• DIRECTIVES:
1) From the article on quantifying financial risk, list everyone the text says could one day make more informed decisions because of Cheridito's work.
2) Extract the passage of the article on quantifying financial risk between "Reducing Economic Risk: Everything" and "greater than expected.", inclusive.

• TEXT SECTION:
Reducing Economic Risk: Everything to gain -- Engineer takes on financial world
In the financial world, two plus two doesn’t always equal four.
Within a given financial portfolio, each investment is typically assigned a number to indicate its level of riskiness, or how likely it is to lose money. Determining the risk of the entire portfolio, however, goes far beyond simply adding the risk measures of individual investments. Often, the investments are dependent on one another, meaning that the failure of one can trigger a chain reaction and have an effect on the entire portfolio far greater than expected.
Patrick Cheridito, an assistant professor of operations research and financial engineering, is developing better ways to quantify risk that take these complexities into account. His work may one day allow individuals, regulating agencies, pension plans, insurance companies and banks to make more informed decisions.
“There are so many different reasons and methods for quantifying risk,” Cheridito said. “Will there be profits or losses in a given week? How much is at stake? Risk is so complex, and it often needs to be reduced to just one number. Then, someone has to decide whether it is an acceptable financial position or not and act accordingly.”
Of course, quantifying risk is nothing new: For over a century, people have been attempting to pin it down using a variety of mathematical and statistical tools.
But existing techniques have tremendous disadvantages. For example, one common technique called “variance” measures how far the performance of an investment deviates from an expected outcome, but it treats being above and below the anticipated result in the same way. Essentially, it views gains and losses equally—a position that, for obvious reasons, is not shared by investors.
Additionally, these measures were developed on the assumption that the financial world follows a normal, bell-shaped curve, so that the likelihoods of major returns and major losses are the same, with most outcomes falling somewhere in between.
“Traditional risk measures work well with a normal distribution,” Cheridito said. “But in recent years, people have noticed that the financial world is not well-modeled by this distribution. Crises occur more often than you would expect, and losses are more severe than would be expected.”
Finally, traditional risk measures are static, providing information about risk at only one moment in time, whereas real financial decisions are based on dynamic models that analyze data and make predictions over time. These models often rely on static measures to assign value to risk, which limits their forecasting capabilities.
“Tomorrow you’ll have new information. If risk measures aren’t dynamic, they may result in people and institutions acting in such a way that they contradict themselves over time,” he said. “There can still be surprises, and people will still have to react to new events, but not in ways that will contradict what they did before.”

• DATA EXTRACT:
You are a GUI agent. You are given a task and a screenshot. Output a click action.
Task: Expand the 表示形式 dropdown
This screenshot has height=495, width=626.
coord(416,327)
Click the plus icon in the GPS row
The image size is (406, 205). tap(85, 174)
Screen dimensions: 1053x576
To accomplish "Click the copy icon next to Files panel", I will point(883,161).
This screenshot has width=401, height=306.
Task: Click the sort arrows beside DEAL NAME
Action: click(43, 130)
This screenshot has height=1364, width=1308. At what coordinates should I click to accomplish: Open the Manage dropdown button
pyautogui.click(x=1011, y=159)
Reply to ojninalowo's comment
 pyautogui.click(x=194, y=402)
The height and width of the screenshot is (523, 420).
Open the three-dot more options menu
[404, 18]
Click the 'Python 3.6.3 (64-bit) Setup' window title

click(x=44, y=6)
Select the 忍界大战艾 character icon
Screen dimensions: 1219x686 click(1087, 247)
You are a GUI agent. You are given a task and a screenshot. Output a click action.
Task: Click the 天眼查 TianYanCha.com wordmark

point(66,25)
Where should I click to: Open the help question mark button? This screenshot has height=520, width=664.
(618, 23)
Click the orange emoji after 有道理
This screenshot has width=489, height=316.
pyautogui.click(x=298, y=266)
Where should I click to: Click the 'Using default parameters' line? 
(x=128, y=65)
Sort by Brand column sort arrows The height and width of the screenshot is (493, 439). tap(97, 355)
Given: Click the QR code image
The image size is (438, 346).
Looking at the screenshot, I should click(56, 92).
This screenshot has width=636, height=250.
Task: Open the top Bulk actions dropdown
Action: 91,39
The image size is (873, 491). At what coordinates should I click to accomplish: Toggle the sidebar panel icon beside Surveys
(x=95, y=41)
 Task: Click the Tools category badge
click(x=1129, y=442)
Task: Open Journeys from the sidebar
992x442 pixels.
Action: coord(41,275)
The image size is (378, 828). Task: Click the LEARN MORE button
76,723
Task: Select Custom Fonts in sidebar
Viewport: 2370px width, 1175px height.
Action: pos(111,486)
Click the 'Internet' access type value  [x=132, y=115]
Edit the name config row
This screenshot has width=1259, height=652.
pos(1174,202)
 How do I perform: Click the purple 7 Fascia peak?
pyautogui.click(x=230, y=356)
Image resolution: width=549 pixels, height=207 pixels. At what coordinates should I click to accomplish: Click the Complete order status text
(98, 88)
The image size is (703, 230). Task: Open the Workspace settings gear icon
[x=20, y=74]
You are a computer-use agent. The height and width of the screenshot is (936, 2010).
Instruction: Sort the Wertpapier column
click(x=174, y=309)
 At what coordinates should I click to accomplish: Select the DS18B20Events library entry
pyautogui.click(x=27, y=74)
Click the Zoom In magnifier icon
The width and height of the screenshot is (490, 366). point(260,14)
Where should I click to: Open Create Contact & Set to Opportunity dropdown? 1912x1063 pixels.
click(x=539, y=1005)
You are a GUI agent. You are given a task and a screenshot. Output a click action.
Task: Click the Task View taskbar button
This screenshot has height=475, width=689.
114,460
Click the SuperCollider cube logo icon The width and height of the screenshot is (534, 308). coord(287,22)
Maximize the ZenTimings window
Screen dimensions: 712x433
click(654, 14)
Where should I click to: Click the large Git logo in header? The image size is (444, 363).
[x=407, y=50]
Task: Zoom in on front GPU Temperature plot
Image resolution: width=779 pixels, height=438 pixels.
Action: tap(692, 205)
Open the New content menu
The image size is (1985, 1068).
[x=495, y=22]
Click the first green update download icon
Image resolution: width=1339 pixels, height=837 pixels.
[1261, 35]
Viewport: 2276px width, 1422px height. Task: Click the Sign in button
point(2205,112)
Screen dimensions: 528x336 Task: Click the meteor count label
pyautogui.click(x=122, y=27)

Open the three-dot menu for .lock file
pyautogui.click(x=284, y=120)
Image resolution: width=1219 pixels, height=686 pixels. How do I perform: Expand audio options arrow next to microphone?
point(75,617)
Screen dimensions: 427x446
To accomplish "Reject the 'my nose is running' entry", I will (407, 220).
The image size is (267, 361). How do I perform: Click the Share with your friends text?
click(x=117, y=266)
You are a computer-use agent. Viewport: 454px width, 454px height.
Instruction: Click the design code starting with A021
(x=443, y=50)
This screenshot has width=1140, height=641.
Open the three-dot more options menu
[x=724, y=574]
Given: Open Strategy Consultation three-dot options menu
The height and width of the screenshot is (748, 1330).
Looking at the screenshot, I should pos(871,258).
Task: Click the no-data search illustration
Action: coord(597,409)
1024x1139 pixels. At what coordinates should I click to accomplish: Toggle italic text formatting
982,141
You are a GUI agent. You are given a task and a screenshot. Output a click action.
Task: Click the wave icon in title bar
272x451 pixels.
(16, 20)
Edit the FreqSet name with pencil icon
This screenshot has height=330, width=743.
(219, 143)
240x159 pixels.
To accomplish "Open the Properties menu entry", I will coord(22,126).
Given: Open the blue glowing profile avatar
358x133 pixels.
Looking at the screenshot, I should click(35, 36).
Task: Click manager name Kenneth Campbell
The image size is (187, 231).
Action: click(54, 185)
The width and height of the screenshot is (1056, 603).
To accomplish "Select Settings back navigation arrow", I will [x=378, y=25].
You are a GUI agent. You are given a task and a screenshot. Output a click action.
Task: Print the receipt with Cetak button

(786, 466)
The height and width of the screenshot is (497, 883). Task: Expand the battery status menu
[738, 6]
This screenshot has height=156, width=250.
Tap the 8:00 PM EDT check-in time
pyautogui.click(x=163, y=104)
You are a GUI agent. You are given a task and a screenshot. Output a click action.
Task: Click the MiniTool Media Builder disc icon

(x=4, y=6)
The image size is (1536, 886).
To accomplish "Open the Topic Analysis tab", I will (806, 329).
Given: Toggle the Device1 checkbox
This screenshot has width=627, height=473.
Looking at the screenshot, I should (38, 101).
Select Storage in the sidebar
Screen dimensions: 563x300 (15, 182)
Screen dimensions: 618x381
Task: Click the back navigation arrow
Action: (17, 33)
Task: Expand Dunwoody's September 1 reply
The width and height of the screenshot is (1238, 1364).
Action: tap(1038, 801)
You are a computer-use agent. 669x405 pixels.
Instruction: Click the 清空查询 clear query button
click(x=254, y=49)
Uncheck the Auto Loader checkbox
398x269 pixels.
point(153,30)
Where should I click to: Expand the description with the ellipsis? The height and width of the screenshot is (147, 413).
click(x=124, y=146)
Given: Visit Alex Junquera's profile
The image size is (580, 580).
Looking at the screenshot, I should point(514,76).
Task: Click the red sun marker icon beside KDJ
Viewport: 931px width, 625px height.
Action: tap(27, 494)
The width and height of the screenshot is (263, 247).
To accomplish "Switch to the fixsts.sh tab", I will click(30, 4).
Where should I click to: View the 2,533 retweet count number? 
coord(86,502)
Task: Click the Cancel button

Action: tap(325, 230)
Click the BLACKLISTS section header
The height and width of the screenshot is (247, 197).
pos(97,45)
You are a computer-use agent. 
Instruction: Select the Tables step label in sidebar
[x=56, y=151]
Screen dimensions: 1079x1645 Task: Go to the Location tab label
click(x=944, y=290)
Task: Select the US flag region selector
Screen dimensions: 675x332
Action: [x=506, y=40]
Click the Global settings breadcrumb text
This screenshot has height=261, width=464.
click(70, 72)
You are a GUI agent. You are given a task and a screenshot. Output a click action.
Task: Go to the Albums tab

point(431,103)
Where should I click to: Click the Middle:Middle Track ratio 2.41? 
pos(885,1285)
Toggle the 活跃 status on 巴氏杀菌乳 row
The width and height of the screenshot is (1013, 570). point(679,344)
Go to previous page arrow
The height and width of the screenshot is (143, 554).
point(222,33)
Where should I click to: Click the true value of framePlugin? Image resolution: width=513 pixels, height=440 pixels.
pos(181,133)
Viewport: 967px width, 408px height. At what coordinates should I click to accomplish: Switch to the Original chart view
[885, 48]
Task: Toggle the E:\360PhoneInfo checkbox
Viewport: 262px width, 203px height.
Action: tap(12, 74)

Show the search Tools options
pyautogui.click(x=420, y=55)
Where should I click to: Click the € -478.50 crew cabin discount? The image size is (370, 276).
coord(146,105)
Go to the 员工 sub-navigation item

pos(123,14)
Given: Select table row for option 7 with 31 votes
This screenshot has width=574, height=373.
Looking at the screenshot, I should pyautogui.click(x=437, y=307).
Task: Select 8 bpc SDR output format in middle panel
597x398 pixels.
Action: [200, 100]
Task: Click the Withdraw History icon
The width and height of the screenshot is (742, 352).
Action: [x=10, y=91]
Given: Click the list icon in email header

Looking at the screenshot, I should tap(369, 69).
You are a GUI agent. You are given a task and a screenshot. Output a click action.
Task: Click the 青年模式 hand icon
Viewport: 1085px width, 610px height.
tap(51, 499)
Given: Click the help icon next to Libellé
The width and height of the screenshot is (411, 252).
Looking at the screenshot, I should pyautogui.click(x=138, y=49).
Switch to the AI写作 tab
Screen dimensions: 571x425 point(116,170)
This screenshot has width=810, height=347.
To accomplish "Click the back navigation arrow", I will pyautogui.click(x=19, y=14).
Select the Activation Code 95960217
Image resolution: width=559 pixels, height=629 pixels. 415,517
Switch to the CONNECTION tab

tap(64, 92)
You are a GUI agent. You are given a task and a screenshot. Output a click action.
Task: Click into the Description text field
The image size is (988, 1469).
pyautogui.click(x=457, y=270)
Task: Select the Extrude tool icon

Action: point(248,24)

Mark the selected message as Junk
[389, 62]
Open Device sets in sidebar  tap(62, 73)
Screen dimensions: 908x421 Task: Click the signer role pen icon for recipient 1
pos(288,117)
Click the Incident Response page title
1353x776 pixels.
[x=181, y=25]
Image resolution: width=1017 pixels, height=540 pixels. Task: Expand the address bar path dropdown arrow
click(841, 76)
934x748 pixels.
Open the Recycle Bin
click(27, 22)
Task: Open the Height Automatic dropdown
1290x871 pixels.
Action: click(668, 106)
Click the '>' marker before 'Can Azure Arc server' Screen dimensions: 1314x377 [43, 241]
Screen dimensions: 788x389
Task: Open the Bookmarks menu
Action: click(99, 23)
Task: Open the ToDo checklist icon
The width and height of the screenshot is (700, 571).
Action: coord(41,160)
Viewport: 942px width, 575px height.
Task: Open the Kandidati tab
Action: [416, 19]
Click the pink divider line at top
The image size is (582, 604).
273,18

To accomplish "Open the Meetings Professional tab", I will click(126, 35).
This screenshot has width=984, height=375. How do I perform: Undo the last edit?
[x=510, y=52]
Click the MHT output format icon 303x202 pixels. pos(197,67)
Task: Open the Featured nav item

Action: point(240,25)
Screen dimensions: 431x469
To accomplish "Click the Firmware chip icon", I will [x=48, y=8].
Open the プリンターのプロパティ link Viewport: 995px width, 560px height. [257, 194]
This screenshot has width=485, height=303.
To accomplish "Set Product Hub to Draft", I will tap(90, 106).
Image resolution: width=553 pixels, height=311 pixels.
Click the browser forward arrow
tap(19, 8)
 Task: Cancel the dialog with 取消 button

• SOLVED PROBLEMS:
1)
- individuals
- regulating agencies
- pension plans
- insurance companies
- banks

2)
Reducing Economic Risk: Everything to gain -- Engineer takes on financial world
In the financial world, two plus two doesn’t always equal four.
Within a given financial portfolio, each investment is typically assigned a number to indicate its level of riskiness, or how likely it is to lose money. Determining the risk of the entire portfolio, however, goes far beyond simply adding the risk measures of individual investments. Often, the investments are dependent on one another, meaning that the failure of one can trigger a chain reaction and have an effect on the entire portfolio far greater than expected.